This definition gets at the heart of our disagreement here, I think. Is it enough to refer to the "higher branches of intoxication" as mysticism? This definition says it is not.

definition 3 by Jess Hollenback
From the moment we awake until the moment we fall asleep, the vast majority of us spend our time silently talking to ourselves. A few individuals whom we call mystics have mastered the difficult art of shutting off this habitual interior dialogue. This inner silence that mystics cultivate cannot develop unless the individual first learns how to tightly focus his or her attention so that the mind and imagination no longer wander aimlessly from one subject, thought, or feeling state to another. When this mental background noise ceases as a consequence of the mystic's successful endeavors to focus his or her attention, a dramatic change in the mystic's mode of consciousness takes place, a metamorphosis that is just as radical (sometimes even more so) as that transformation that occurs during the shift from the waking state of awareness to the dream state. This dramatic metamorphosis of the waking consciousness caused by simultaneously focusing the attention and quieting the mind, together with the responses in both thought and deed that it generates, is what I call "mysticism."

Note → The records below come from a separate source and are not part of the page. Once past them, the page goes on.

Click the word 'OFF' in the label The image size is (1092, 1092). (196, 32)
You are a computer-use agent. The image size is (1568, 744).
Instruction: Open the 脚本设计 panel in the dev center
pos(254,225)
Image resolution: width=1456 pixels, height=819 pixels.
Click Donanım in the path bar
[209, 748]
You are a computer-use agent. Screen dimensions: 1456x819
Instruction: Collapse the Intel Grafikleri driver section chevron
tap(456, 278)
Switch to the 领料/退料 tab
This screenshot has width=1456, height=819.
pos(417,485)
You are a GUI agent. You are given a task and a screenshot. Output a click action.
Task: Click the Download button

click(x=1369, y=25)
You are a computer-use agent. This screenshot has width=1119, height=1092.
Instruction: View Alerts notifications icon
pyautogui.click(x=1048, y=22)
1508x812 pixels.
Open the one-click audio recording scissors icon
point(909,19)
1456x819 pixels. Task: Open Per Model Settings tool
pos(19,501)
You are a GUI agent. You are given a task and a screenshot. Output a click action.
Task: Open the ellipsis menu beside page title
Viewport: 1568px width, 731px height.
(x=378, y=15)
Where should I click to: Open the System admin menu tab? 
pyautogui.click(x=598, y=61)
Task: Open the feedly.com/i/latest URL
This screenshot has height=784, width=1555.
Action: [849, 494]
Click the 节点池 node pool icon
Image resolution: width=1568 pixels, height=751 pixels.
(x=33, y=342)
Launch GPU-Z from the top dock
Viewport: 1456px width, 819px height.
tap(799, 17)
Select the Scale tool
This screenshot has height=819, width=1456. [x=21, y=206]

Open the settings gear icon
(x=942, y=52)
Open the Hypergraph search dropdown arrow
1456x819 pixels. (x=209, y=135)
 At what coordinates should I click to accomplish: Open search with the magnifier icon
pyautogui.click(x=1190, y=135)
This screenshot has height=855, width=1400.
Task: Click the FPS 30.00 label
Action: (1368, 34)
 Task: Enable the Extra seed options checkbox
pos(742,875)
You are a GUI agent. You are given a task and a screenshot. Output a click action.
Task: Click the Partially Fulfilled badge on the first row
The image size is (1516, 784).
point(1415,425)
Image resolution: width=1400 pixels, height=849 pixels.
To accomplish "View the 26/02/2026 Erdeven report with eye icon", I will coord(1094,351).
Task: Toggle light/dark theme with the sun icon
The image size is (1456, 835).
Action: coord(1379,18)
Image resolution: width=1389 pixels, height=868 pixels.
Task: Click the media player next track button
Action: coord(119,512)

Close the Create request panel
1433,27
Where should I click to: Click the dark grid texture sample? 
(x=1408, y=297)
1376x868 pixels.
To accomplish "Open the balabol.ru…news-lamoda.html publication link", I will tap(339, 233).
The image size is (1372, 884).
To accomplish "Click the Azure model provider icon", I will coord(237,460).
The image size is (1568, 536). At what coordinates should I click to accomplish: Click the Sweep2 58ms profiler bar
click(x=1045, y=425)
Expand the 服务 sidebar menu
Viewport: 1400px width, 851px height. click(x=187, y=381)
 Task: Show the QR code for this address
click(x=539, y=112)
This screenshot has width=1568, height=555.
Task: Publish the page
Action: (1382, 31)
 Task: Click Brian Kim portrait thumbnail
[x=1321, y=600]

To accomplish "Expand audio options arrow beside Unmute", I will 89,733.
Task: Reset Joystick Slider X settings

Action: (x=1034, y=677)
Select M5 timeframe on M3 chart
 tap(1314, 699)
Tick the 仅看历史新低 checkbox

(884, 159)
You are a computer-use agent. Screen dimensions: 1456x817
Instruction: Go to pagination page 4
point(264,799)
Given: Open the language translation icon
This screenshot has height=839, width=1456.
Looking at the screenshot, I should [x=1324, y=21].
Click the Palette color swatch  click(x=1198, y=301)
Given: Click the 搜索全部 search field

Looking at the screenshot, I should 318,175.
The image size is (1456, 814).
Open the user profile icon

This definition focuses on the cultivation of inner silence, and the resulting change in consciousness.


For all of these definitions, taking drugs and "meeting God" or experiencing ego-death does not count as mysticism.
 
slimvictor, *of course* destroying your ego or getting high for fun isn't necessarily mysticism. of course most people use entheogens for other purposes.

but why would mysticism need a "religious context"? what we're talking about is a state of mind that can be achieved for moments at first, cultivated, and profoundly impact one's life. this can be religious or nonreligious.

edit, adding a paragraph

i do think there is "something to it", and that psychedelic drug users recognize this, especially when tripping. (even the "simply partyers". i might call them "semi-" or "proto-" mystics ;)

personally, psychedelics have been the most useful technology i've found to reliably induce a genuine mystical experience. but it is not at all "religious".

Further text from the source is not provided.